Wisdom of the Seasons

“To be interested in the changing seasons is a happier state of mind than to be hopelessly in love with spring.”
(George Santayana)

We can learn much about living from simply observing the world around us, including the changing seasons. The world we can observe is the source of many of our deepest thoughts and feelings, which is why some called this “primary religion,” meaning the first awakenings of our distant ancestors wondering about life’s changes and seeking to find meanings.

I’ve lived in New England where as they say there are two seasons, “winter and July Fourth,” and cabin fever a common affliction. I’ve lived in four of the New England states, so I know that the only thing worse than winter is mud season when you track brown muck into the house and your car slips and slides. If you don’t like ice, try scraping mud off you car.

I haven’t lived in the deep south where it seems to be always spring or summer, but quite frankly I’m be bored with “perfect weather.” the sameness of it all, the lack of change.

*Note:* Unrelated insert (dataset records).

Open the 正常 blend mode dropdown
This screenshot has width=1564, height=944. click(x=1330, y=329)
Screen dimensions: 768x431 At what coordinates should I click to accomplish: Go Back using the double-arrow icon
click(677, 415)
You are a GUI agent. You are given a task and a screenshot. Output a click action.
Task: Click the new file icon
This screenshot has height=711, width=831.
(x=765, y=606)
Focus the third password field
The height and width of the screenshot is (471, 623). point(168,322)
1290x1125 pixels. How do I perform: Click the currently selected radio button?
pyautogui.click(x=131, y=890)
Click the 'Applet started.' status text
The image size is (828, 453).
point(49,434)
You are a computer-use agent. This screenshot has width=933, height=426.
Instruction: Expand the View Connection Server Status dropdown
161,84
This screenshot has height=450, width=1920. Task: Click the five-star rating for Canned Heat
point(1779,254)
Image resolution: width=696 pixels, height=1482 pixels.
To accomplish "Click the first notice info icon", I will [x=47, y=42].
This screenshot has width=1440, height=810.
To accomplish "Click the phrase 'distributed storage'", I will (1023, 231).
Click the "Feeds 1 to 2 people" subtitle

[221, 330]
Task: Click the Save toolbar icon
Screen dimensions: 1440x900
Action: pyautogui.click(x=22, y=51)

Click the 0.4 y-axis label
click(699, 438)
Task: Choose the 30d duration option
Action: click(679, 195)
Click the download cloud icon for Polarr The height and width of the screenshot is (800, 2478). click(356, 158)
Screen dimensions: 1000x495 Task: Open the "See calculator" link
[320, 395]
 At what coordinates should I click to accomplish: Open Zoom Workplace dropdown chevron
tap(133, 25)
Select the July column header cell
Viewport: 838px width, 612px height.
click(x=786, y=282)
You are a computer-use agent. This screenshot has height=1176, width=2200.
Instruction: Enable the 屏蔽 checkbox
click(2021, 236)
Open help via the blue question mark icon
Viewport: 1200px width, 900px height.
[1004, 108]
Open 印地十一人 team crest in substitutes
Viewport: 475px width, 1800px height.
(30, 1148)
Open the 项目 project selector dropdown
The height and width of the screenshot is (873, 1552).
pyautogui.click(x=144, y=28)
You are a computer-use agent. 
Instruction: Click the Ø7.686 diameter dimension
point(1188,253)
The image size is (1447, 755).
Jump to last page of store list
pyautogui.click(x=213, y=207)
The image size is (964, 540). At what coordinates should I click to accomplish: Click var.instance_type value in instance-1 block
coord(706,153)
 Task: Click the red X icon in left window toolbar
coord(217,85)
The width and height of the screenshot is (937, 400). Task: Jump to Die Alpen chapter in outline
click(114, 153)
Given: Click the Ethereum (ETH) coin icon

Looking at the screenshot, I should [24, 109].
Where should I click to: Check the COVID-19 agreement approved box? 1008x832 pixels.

I know if I lived there, I’d lose the wisdom of the seasons, and, thus, the inner wisdom that comes from observing changes.

And so I find myself happy to be in a part of the country that has real seasons. Don’t get me wrong, I love spring and braee myself to endure the heat and humidity of Philadelphia-like summers and the snow and ice of winters. But right now the tree outside is beginning to change colors–and while I am not looking forward to scraping ice off my car windows, I know that fall with all its glorious colors and cool nights is here.

photo (14)

Like the natural world outside, there are also seasons to our lives;, each one with distinct qualities and each offering seasonable wisdom. The fall is a time to prepare, get ready for the next stage of winter, which is a time to slow down and go inward. Spring is a time to rejoice and renew oneself; summer a time to slow down, relax, and keep cool.

So the seasons are our most ancient teachers. There is much we can learn about ourselves and life in general by paying attention. I am reminded of the story told about Buddha who was asked if he were a God or a prophet. He said he was neither. When asked what he was, he replied: “I’m awake.”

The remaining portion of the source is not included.